Pertama, Sentralisasi kewenangan ke Pemerintah Pusat dapat mengurangi fungsi kontrol terhadap tingkat eksploitasi sumber daya kelautan dan perikanan serta melemahkan esensi otonomi daerah. Di sektor perikanan contohnya, kewenangan untuk menetapkan potensi perikanan yang sebelumnya berada pada Menteri berpindah ke Pemerintah Pusat yang dipimpin oleh Presiden. Padahal, Kementerian Kelautan dan Perikanan merupakan lembaga teknis yang mumpuni dan berwenang dalam hal pengelolaan perikanan. RUU Cipta Kerja jelas tidak memberikan kepastian siapa atau lembaga apa (dalam ranah Pemerintah Pusat) yang akan memegang kewenangan ini. Pemindahan kewenangan perizinan juga dapat mengurangi fungsi kontrol yang mencegah terjadinya eksploitasi berlebih. Sentralisasi kewenangan perizinan ke Pemerintah Pusat juga akan mempersulit aksesibilitas pelaku usaha di daerah yang sebelumnya dapat mengurus perizinan di daerah masing-masing. Selain itu, jika tidak didukung dengan good governance, kewenangan yang sangat besar di Pemerintah Pusat berpotensi menyebabkan penyalahgunaan wewenang (abuse of power).
Kedua, Perizinan disederhanakan untuk kepentingan investor dan pelaku usaha besar. Simplifikasi perizinan yang diatur oleh RUU Cipta Kerja dapat mendorong ekspansi usaha besar-besaran di daerah pesisir dan ruang laut tanpa mempertimbangkan daya dukung ekosistem. Hingga saat ini, pemerintah telah menetapkan 15 Kawasan Ekonomi Khusus (KEK) demi mendukung investasi, dan bila dipadukan dengan RUU Cipta Kerja, kerusakan ekosistem pesisir (mangrove, padang lamun, dan terumbu karang) dimana jutaan nelayan menggantungkan hidupnya menjadi ancaman nyata.
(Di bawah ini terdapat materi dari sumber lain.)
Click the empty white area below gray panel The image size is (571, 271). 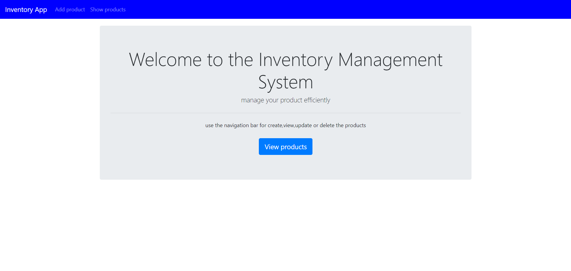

Perubahan membuat perizinan berusaha hanya diwajibkan untuk usaha tertentu, yakni yang dianggap berdampak tinggi. Padahal, penentuan usaha apa saja yang dinilai berdampak tinggi tersebut itu sendiri masih dipertanyakan keakuratannya. Selanjutnya, perubahan yang tidak kalah merugikan adalah beralihnya izin lingkungan menjadi persetujuan lingkungan yang berpotensi mengurangi esensi pengawasan, pengendalian, dan pencegahan. Perubahan lainnya adalah izin lingkungan yang diubah menjadi persetujuan lingkungan. Diubahnya izin menjadi persetujuan tentunya akan mengurangi esensi pengawasan, pengendalian, dan pencegahan.
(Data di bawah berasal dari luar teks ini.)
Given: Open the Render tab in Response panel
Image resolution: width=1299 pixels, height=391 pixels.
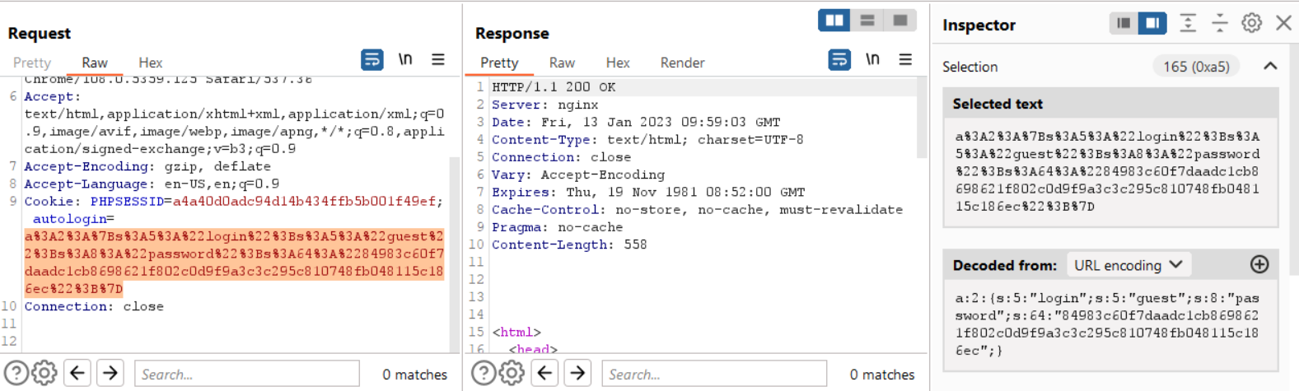Looking at the screenshot, I should pyautogui.click(x=682, y=63).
Ketiga, Terdapat indikasi bahwa operasi kapal asing untuk menangkap ikan di ZEE Indonesia akan dibuka pasca-RUU Cipta Kerja. RUU Cipta Kerja mempertahankan ketentuan mengenai kapal asing yang ada pada UU Perikanan, tetapi menghapuskan kewajiban penggunaan ABK Indonesia sebanyak 70% per kapal. Padahal, sumber daya perikanan di Indonesia seharusnya diperuntukkan bagi kesejahteraan masyarakat Indonesia sebagai amanat dari Pasal 33 (3) UUD 1945.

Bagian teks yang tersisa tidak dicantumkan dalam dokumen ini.